Luxembourg, 25/02/2005 (Agence Europe) - The European Court of Justice states in a press release on the T-Mobile Austria case that the European Commission is not obliged to act on a complaint by an individual or a company by bringing proceedings against a state measure relating to public undertakings or undertakings enjoying special or exclusive rights. So doing, it annuls a ruling of the European Court of First Instance of 30 January 2002 declaring that a case brought by max-mobil (it was called T-Mobile at the time) was admissible. T-Mobile wanted the Commission to take action against Austria for allegedly flouting competition rules.
The Court pointed out that the EC Treaty requires the Commission to ensure that Member States comply with the obligations imposed on them in regard to public undertakings or undertakings enjoying special or exclusive rights and expressly confers on it the power to take action for that purpose by way of directives and decisions. The Commission is empowered to determine that a given State measure is incompatible with the Treaty rules, particularly in the area of competition, and to indicate the measures which the addressee State must adopt in order to comply with its obligations under Community. The Court, however, ruled that the Commission is not under an obligation to bring proceedings in this context, inasmuch as individuals cannot require it to take a position in a specific sense. The fact that an applicant has a direct and individual interest in annulment of the Commission's refusal to act on its complaint is not such as to entitle it to challenge that decision. The Court stressed in that regard that there is no general principle of Community law which requires that an individual must be recognised as having standing before the Community courts to challenge a refusal by the Commission to bring proceedings against a Member State. The Court accordingly set aside the judgment of the Court of First Instance.

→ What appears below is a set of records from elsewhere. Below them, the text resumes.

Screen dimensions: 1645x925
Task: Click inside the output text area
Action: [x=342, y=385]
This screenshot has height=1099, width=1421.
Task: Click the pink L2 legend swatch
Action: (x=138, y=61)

max.mobil was the second GSM network operator in Austria after Mobilkom Austria AG, shares in which are still held in part by the Austrian State through Post und Telekom Austria AG. The former State monopoly over the entire mobile telephony sector had been entrusted to Mobilkom some months before max.mobil entered that market in 1996. In 1997 max.mobil requested the European Commission to find that the Republic of Austria had infringed the provisions of the EC Treaty concerning State measures for the benefit of public undertakings or undertakings enjoying special or exclusive rights and the prohibition of abuse of a dominant position. It submitted that the Austrian authorities had unlawfully conferred advantages on its competitor, Mobilkom, in the allocation of frequencies, in particular by not drawing any distinction between the amount of the concession fee charged to max.mobil itself and the amount of that charged to Mobilkom.